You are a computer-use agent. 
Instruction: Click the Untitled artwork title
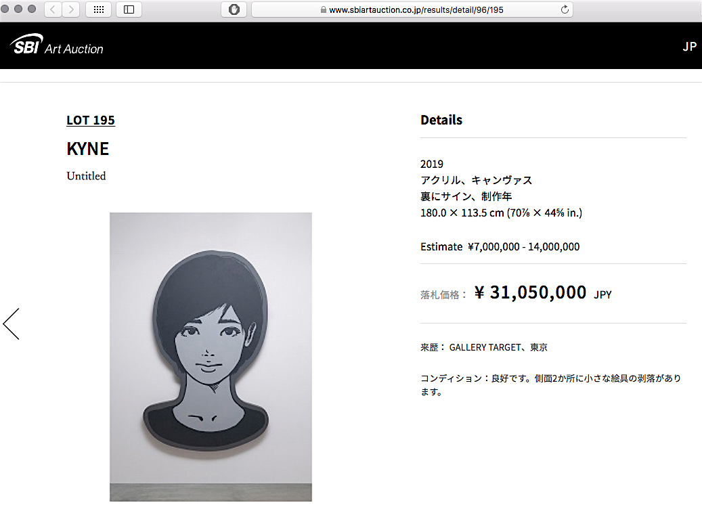coord(86,176)
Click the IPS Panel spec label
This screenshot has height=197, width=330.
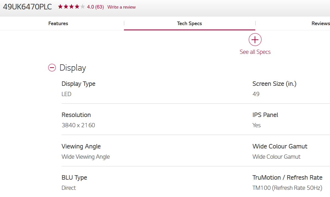coord(265,115)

-- What to work on --
Could you copy the listing above exactly, without its pictures?

-- Answer box --
You are a computer-use agent. 
Instruction: Click the Untitled artwork title
coord(86,176)
Click the IPS Panel spec label
This screenshot has height=197, width=330.
coord(265,115)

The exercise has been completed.